The present invention relates to the art of blasting, and more particularly to a method for preparation of a water-in-oil type emulsion explosive, having a discontinuous hydrophilic oxidizer phase, containing oxidizing salts, dispersed in a continuous lipophilic fuel phase, containing combustible materials, and being sensitized by voids dispersed in the emulsion.
In the manufacture of this kind of explosives the introduction of the voids presents a number of problems. The size of the voids must be controlled, since too small voids are unable to locally ignite the fuel/oxidizer mixture while too large voids reduce either the number of ignition points or the energy concentration in the explosive as a whole. A homogeneous distribution of the voids is essential since local deficiencies may leave unreacted material after detonation and even cause a termination of the detonation wave if the unsensitized area is large. In general it also is necessary that void structure and distribution are stable over time and resistant to dead pressing and emulsion deformation. The void introduction process itself is complicated by the great component density difference. All these problems will be more pronounced in site manufacture of bulk explosives where condition control cannot reach factory standards, simpler mixing devices have to be used and safety requires late but rapid density reduction.
Several methods are known for introducing voids in emulsion explosives.
Air or other gases can be mechanically worked into the emulsion during or after its manufacture. It is difficult to disintegrate the gas into fine enough bubbles and simple mixing devices are generally not sufficient.

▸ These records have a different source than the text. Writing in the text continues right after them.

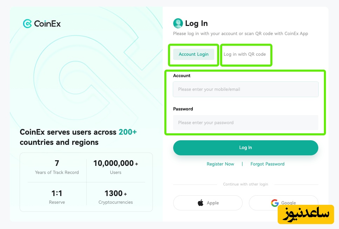Click the CoinEx logo icon
Image resolution: width=339 pixels, height=229 pixels.
pyautogui.click(x=27, y=24)
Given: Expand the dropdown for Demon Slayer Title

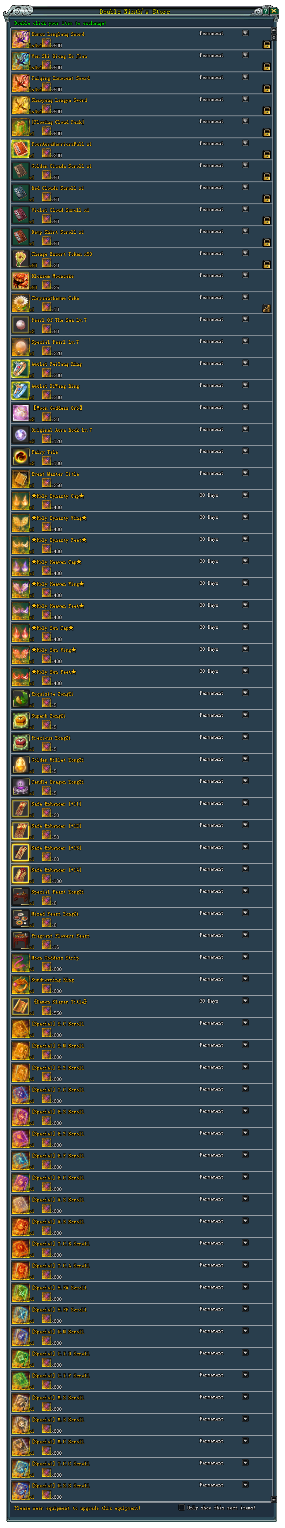Looking at the screenshot, I should (245, 1001).
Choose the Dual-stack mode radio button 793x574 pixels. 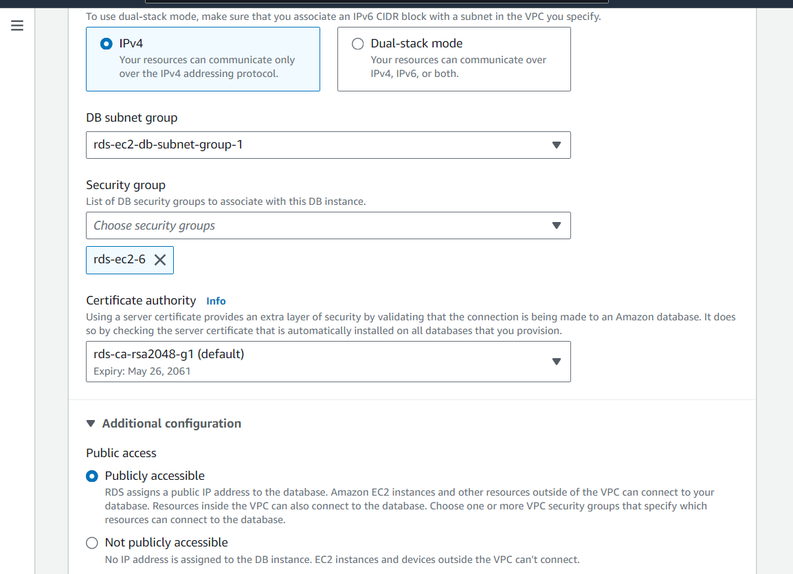[357, 43]
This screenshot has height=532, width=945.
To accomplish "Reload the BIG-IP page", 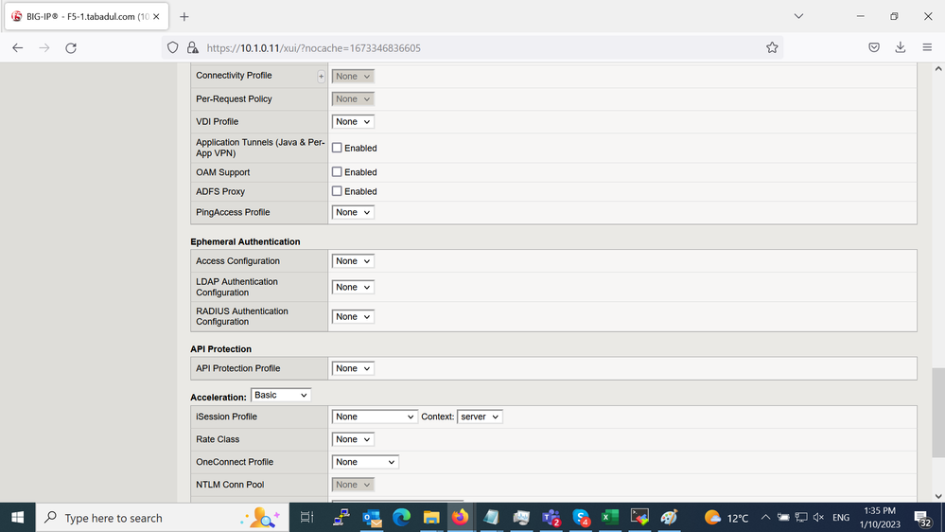I will (71, 47).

Long term stability is affected by partial dissolution of the free gas, by coalescence of bubbles or by escape of gas, especially when working or deforming the emulsion.
Several suggestions have been made for in situ formation of occluded gas in the emulsion by the use of gassing agents, see for example U.S. Pat. Nos. 3,706,607, 3,711,345, 3,713,919, 3,770,552, 3,790,415, and 4,008,108. Common problems with these known methods are difficulties with dosage and distribution of the normally quite small gassing agent additive in the emulsion. Good timing between gassing and mixing is required. In bulk manufacture problems are frequently encountered in timing gassing reaction against charging operation and in halting the reaction at charging interruptions.
Adding cellular or void containing materials in the emulsions has the advantage of isolating the voids from the emulsion matrix whereby durability and mechanical resistance is improved in relation to free gas bubbles. Rapid and simple introduction of these materials in an emulsion matrix is difficult, however, due to the fragile nature of the particles and the tendency of the fine, light and dusty material to resist wetting and entrain an uncontrolled amount of additional air into the emulsion. The U.S. Pat. Nos. 4,310,364 and 4,338,146 disclose manufacturing methods in which cellular particles are added to a salt solution before fuel phase addition. The method requires an extended agitation to convert an oil-in-water emulsion into a water-in-oil emulsion and during a substantial part of the manufacturing process a gas sensitized explosive will be present.